Os olhos de Jimmy se arregalaram, mas eu não esperei pela resposta. Sabia que os outros tinham me escutado e sabia o que eles estavam pensando. Mas eu não me importava. Seria preciso mais do que isso para me impedir de ir ver Reese outra vez. Ela precisava de mim. Caramba, ela precisava de alguém. E que se dane: eu queria estar lá para ajudá-la.

Era culpa da minha mãe. Ela havia me criado para ser assim. Essa era a única desculpa que eu tinha.


Reese

Não vi o utilitário luxuoso ao meu lado até escutar uma voz grave e familiar chamar meu nome. Parei e olhei quando Mase estacionava atrás de mim. Não esperava vê-lo de novo.

O modo como meu coração disparou e começou a bater violentamente no peito me surpreendeu. O que havia nesse homem que me fazia sentir coisas que eu achava que eram impossíveis para mim?

– Entre – disse Mase, passando pela frente do carro para abrir a porta do carona.

A verdade é que eu não queria discutir com ele. Ele estava aqui e eu teria a chance de estar perto dele por alguns minutos. Eu ia aproveitar.

Deixei meus olhos passarem por seu traseiro delineado pelo jeans e observei a maneira como a camiseta azul-marinho que ele usava agarrava-se ao seu corpo, incapaz de esconder todos aqueles músculos definidos. O cabelo dele estava preso, mas os cachos nas pontas faziam os fios parecerem desarrumados e convidativos ao toque.

Quando ele começou a se virar para mim, voltei à realidade e me apressei até ele.

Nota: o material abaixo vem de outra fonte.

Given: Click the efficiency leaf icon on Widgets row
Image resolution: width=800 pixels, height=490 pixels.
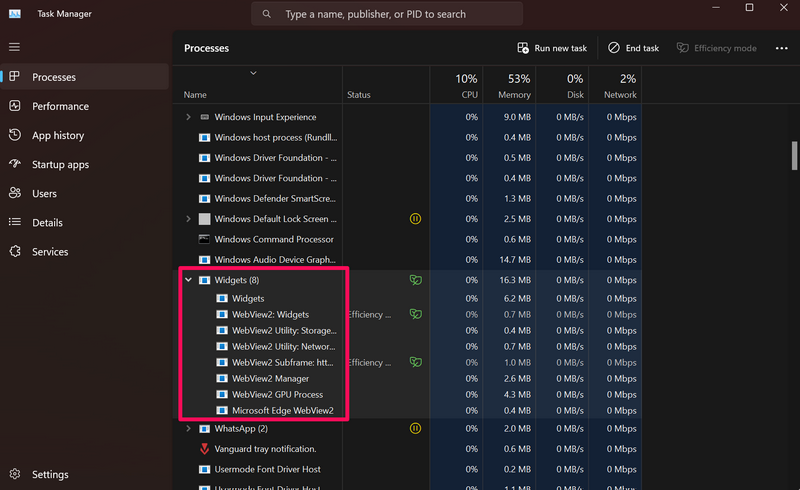Looking at the screenshot, I should (x=415, y=281).
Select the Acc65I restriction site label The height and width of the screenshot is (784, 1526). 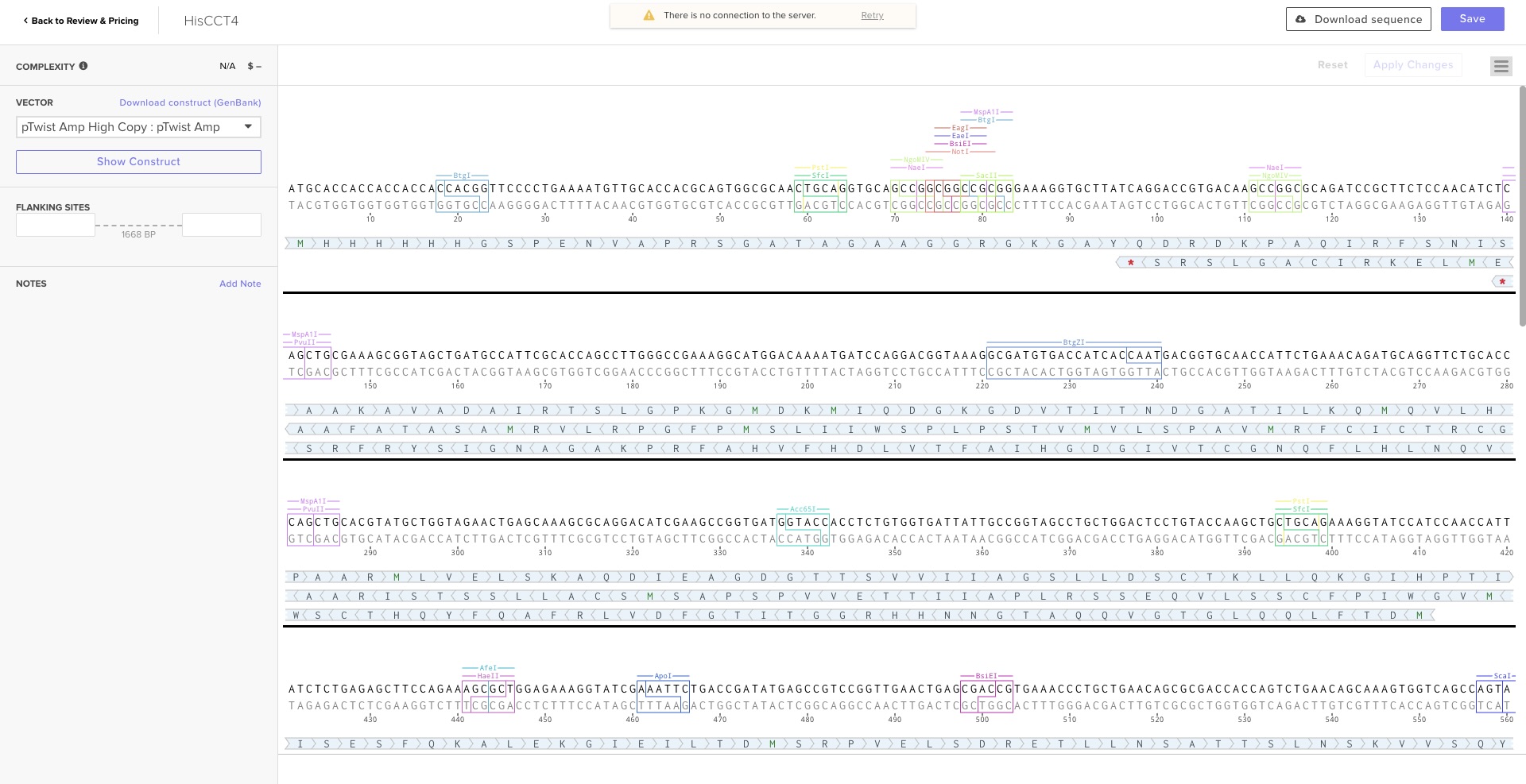pos(802,509)
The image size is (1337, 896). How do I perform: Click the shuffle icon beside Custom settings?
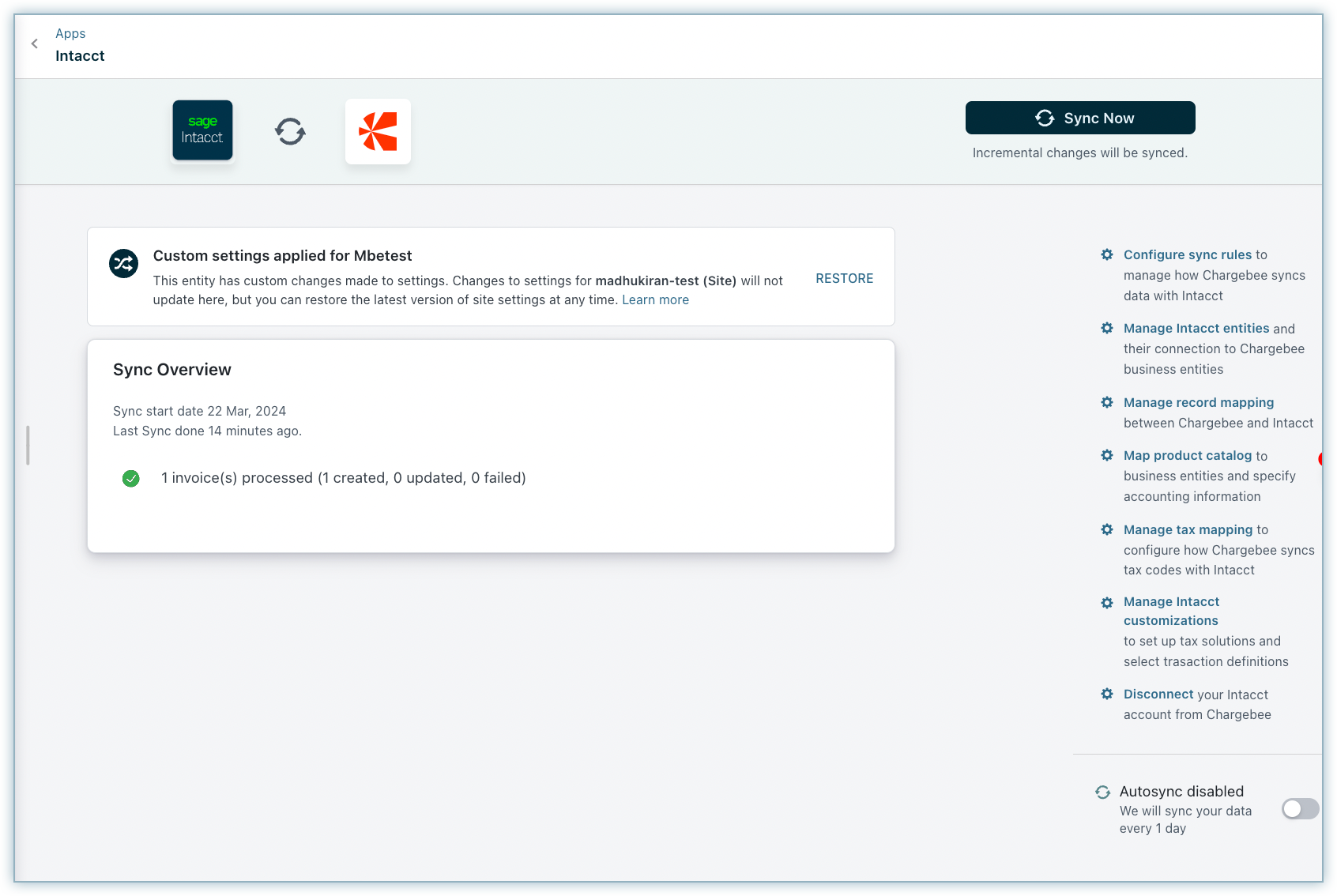[124, 264]
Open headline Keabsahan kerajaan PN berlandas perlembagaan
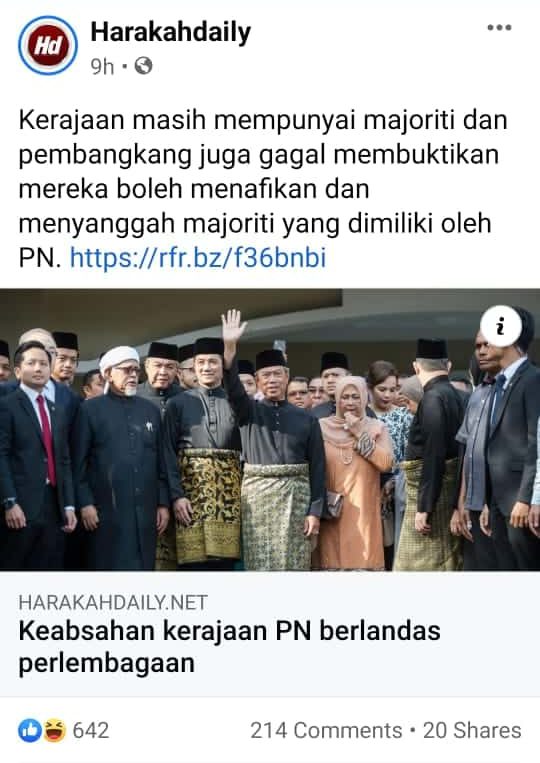The image size is (540, 763). (x=230, y=647)
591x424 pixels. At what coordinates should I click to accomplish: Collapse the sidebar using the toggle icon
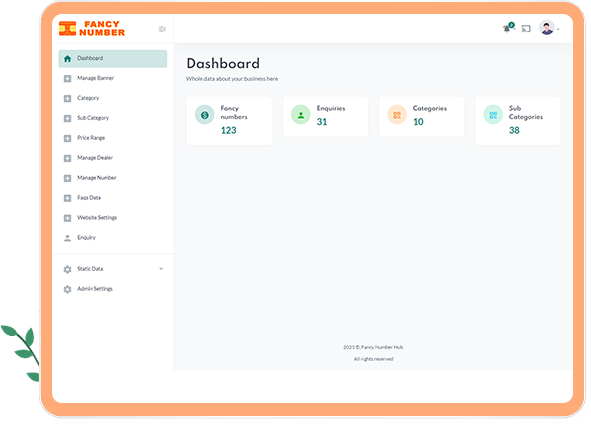(162, 29)
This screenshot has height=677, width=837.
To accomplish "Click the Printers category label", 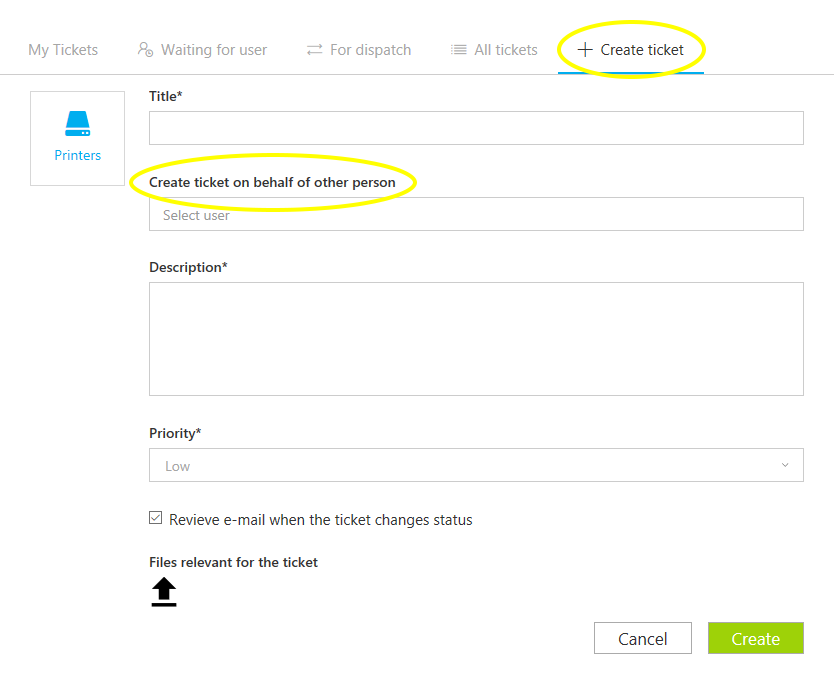I will coord(78,156).
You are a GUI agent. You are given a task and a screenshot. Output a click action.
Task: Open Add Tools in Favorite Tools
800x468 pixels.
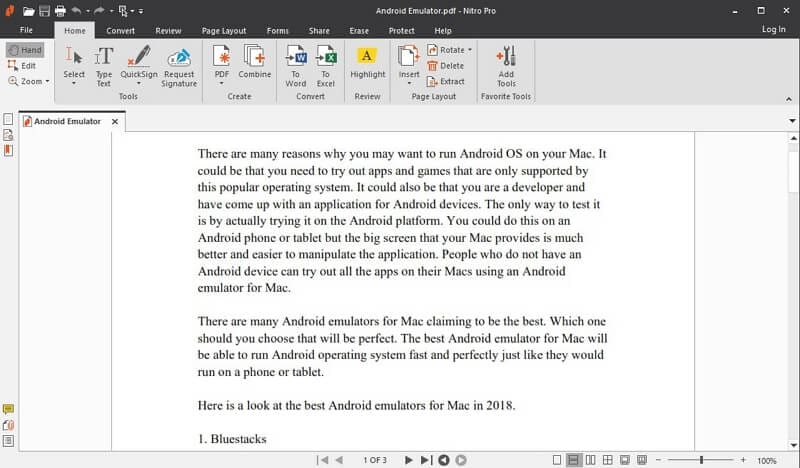506,66
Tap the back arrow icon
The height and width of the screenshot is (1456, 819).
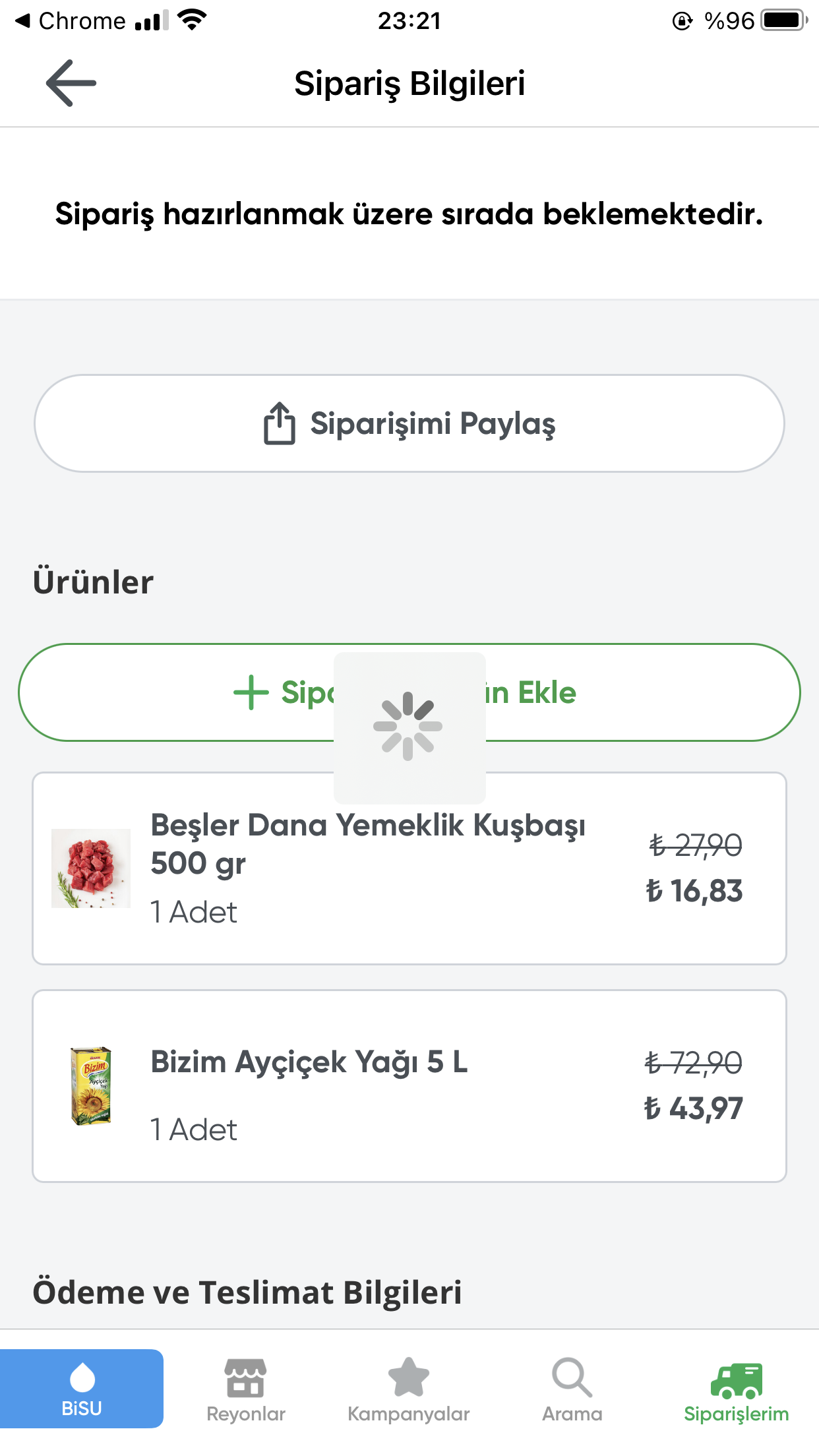pos(71,83)
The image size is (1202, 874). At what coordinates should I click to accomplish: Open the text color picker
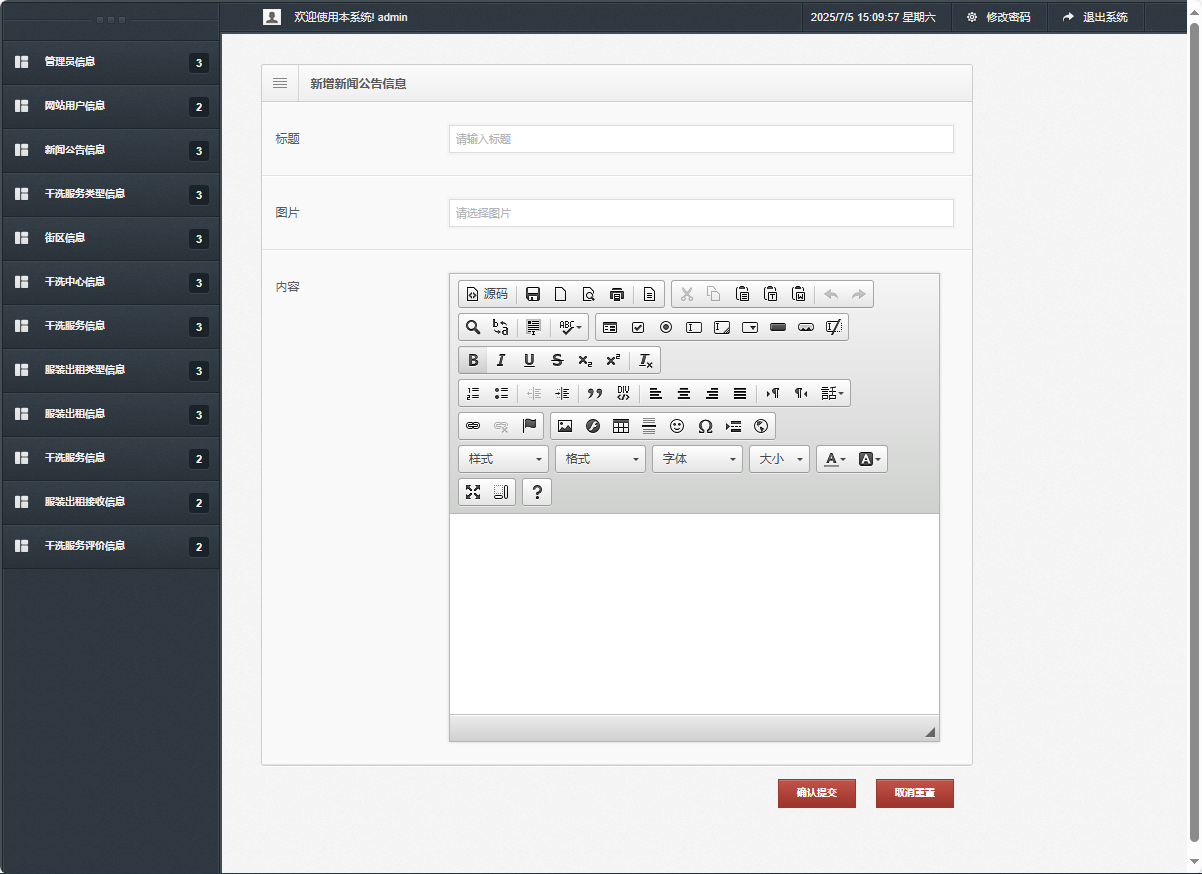[834, 459]
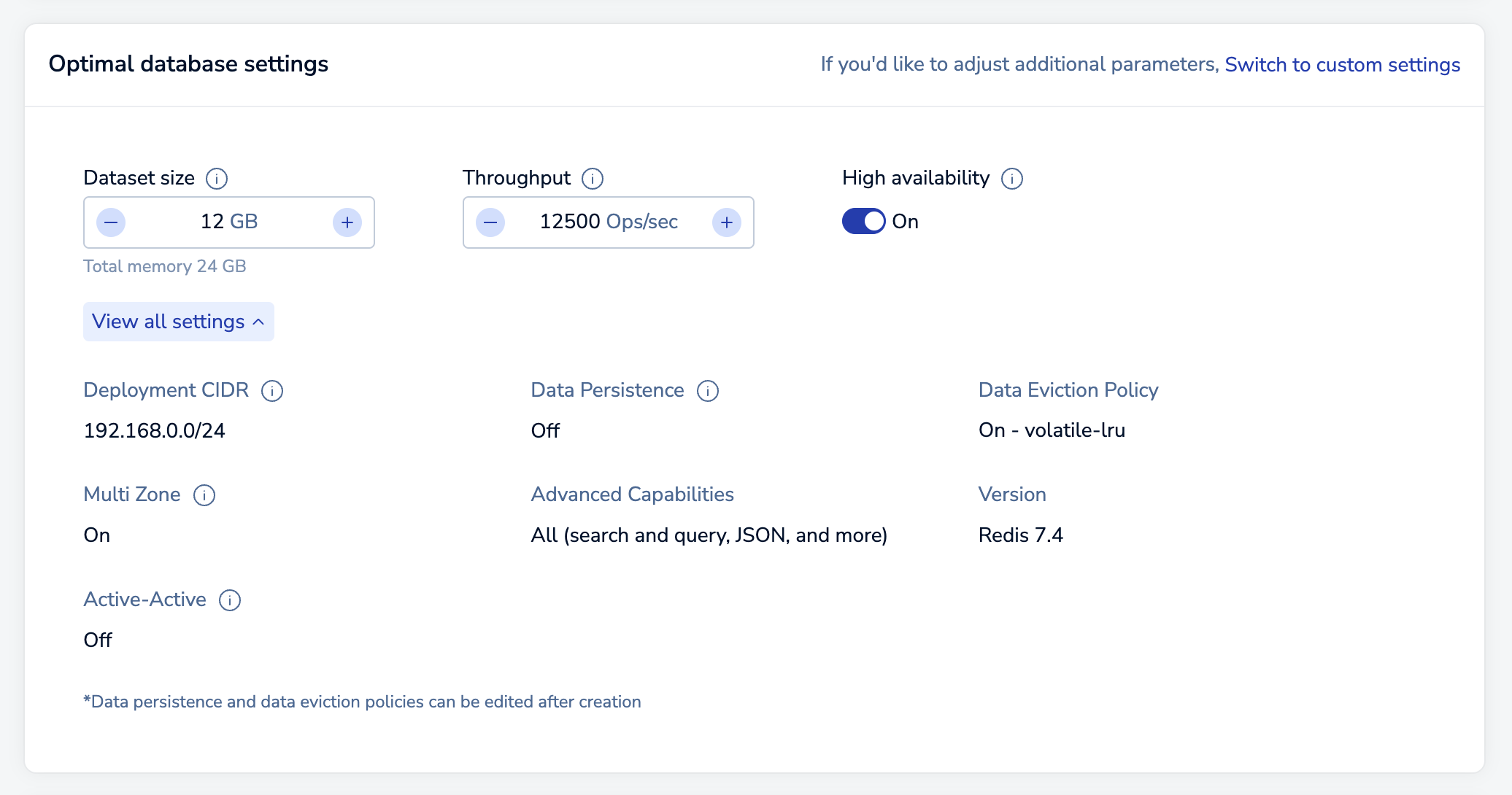
Task: Decrease dataset size with minus button
Action: [x=111, y=222]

– Obrigada – respondi, subindo no carro.

Ele não me ajudou desta vez, mas esse carro não era tão alto quanto a caminhonete. Era o carro de Harlow. Sabia que parecia familiar, mas o assento do bebê no banco de trás era definitivamente o de Lila Kate. Eu já o tinha visto.

Mase fechou minha porta, e eu contemplei sua beleza masculina quando ele passou pela frente do veículo, prendendo um fio de cabelo solto atrás da orelha. A barba estava novamente por fazer, e concluí que eu gostava mais quando ele não se barbeava.

– Você trabalhou hoje – disse ele, olhando para minha mão. – Está melhor?

Estava. Muito melhor. Eu não havia tido muitos problemas com ela hoje. Usei luvas de borracha e pude fazer a faxina sem que o corte me fizesse ir mais devagar.

– Sim – respondi. – Você estava indo a algum lugar?

Ele sacudiu a cabeça negativamente e ligou o veículo, voltando para a rua.

– Não. Acabei de almoçar no clube. Jimmy comentou que você trabalhou hoje e que estava voltando para casa a pé – explicou ele.

Então Mase viera para me procurar? Se ele estivesse indo para a casa dos Carters, teria dobrado algumas quadras antes. Senti o estômago se agitar.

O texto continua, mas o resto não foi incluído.